British Retail Consortium encourages consumers back to work despite rise in UK Covid-19 cases

By Becky Bargh | Published: 7-Sep-2020

The retail sector’s governing body said the ‘work from home if you can’ message could contribute to unnecessary job losses and store closures

The British Retail Consortium (BRC) has urged the UK government to encourage workers back to offices, while footfall remains in decline.

According to data from ShopperTrak, UK footfall decreased by more than 34% in August; despite this figure improving 7% on July’s results, it still remains below the retail sector’s longer-term 12-month average decline of 27%.

Year-on-year shopping centre footfall declined by 37%, this was more than 10% lower than in July, but was below the 12-month average decline of more than 32%.

“Footfall remained well below normal levels in August,” BRC CEO Helen Dickinson stated.

“In-store discounting and demand for school wear helped lure some customers back to the shops, but with many office blocks still empty and much of the public avoiding public transport, footfall is not returning to towns and city centres, and this is having a devastating effect on the local economies in these areas.”

Consumers at risk?

However, the BRC’s figures and announcement comes after the UK experienced a sharp rise in new Covid-19 cases yesterday.

The rise of 2,988 new cases marks the highest reported on a single day since the end of May, and a rise of 1,175 on Saturday’s results.

Speaking in an interview the government’s Health Secretary, Matt Hancock, said he was “concerned” about the results.

But Dickinson warned if the ‘work from home if you can’ advice does not change, more misery will be inflicted on retail and the economy.

“Unless this changes, more should be done to encourage people to travel and reassure them that public transport is safe,” she said.

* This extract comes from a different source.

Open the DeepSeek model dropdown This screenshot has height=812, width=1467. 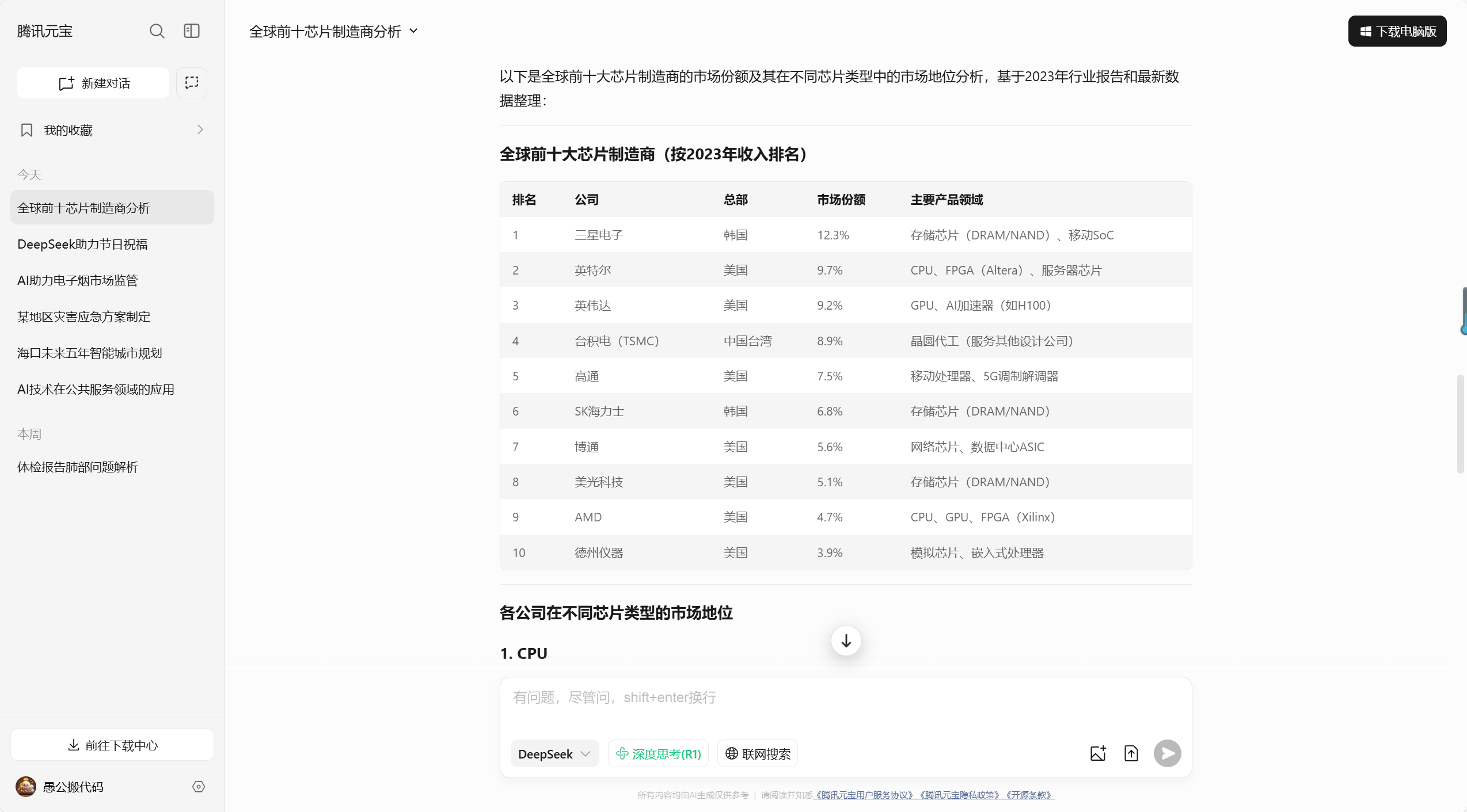click(x=554, y=754)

“Government should also recognise that, while footfall is low, many businesses will not be able to manage their fixed costs, rent and business rates in particular, and unnecessary job losses and store closures will follow.”

Government ramps up office return

Last month, the government announced plans to ramp up its ‘back to work’ campaign, and over the weekend said it is “strongly encouraging” civil servants to get back to the office at least once a week.

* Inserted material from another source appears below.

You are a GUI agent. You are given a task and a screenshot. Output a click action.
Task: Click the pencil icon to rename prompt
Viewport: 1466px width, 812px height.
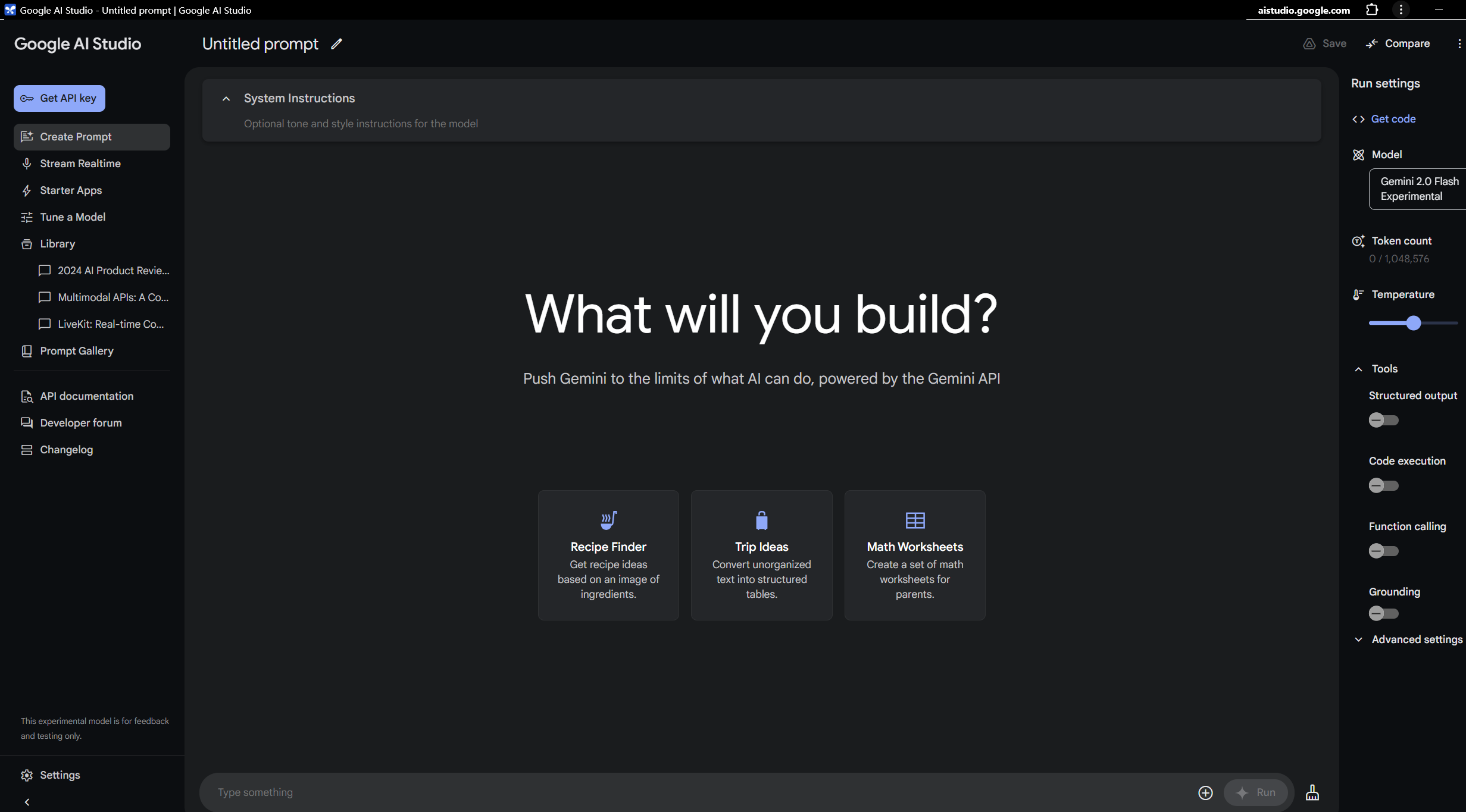(336, 44)
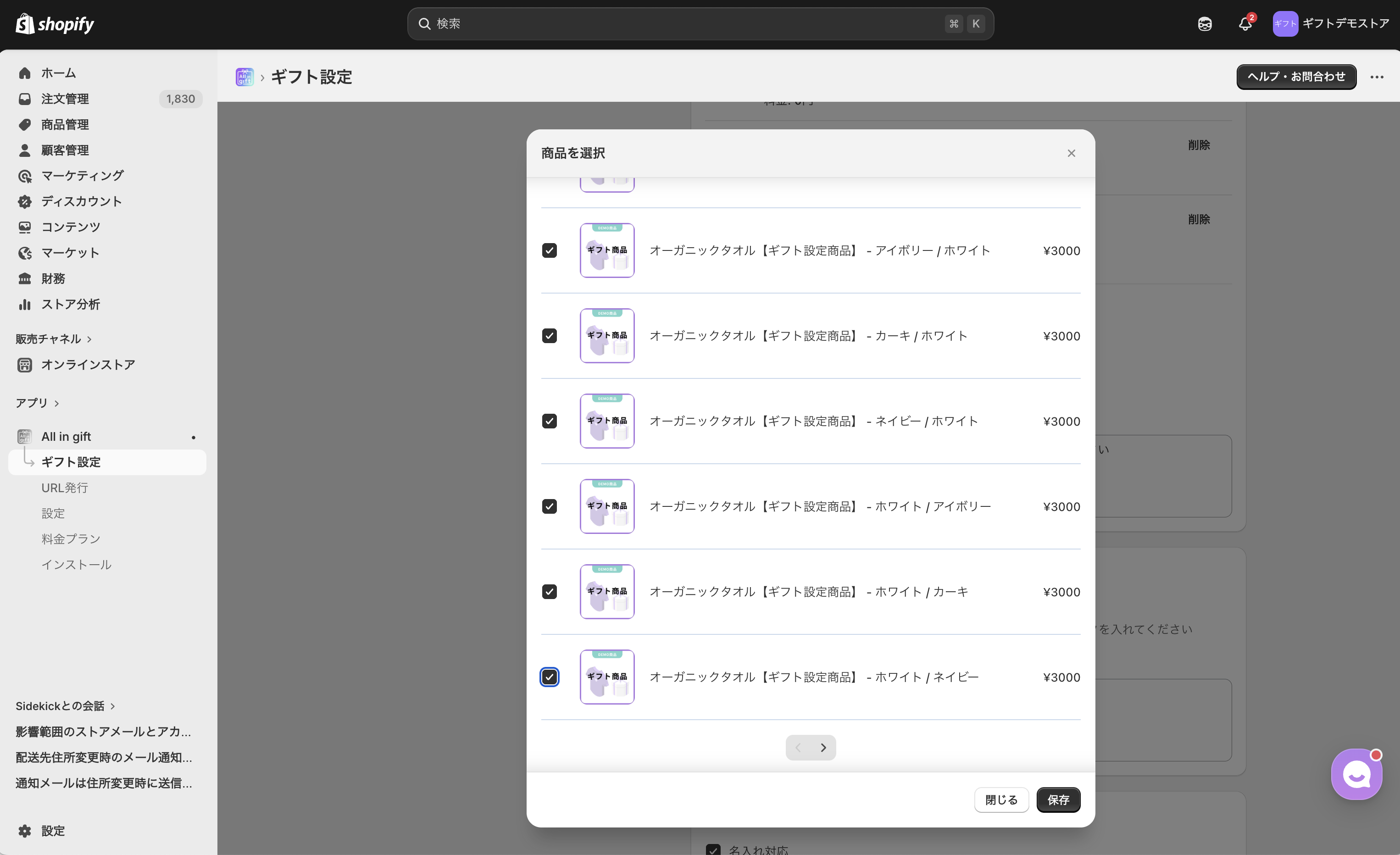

Boris Johnson’s Secretary of State, Dominic Raab, told the BBC the survival of the UK’s economy rested on getting workers back into offices.

“The economy needs to have people back at work,” he said.

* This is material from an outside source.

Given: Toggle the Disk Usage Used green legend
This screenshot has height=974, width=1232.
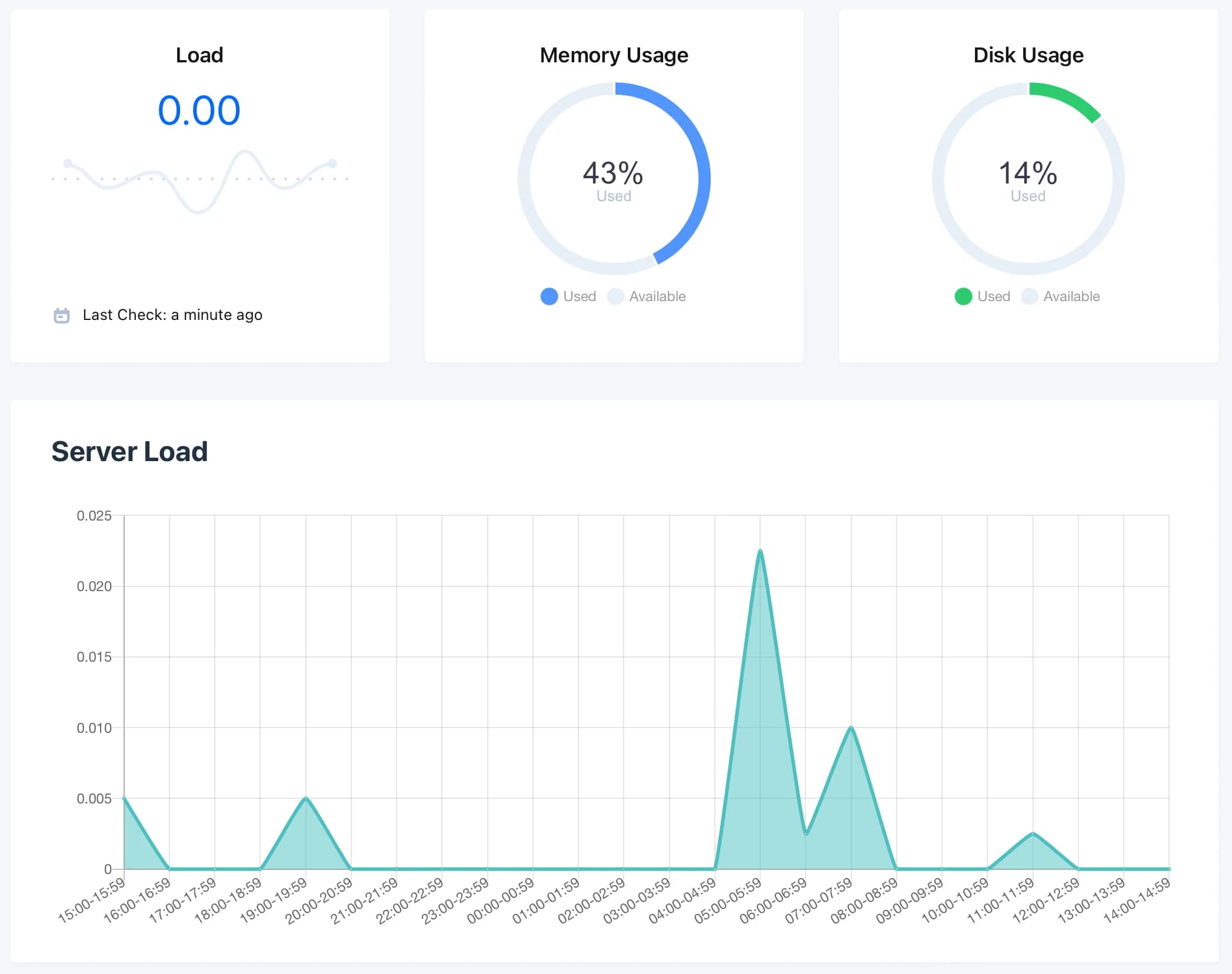Looking at the screenshot, I should (963, 296).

According to the Office of National Statistics, in April 46.6% of people in employment did some work at home

According to the Office of National Statistics, in April 46.6% of people in employment did some work at home

But Andy Sumpter, Retail Consultant at ShopperTrak, said that retailers are still waiting for their opportunity to bounce back as it approaches the busy festive shopping period.

“With many people still working from home, high streets in many major cities desperately await the return of tourist and office commuter footfall,” he noted.

“August also saw the UK recovery climb to second among its European peers, behind France.

“While this is encouraging to see, retailers are dealing with traffic levels that are still around a third lower than the same time last year.

“As retailers prepare to ramp up stock and promotions for the ‘golden quarter’ this will be a defining period for many retail businesses.”

Cosmetics Business has contacted BRC for further comment.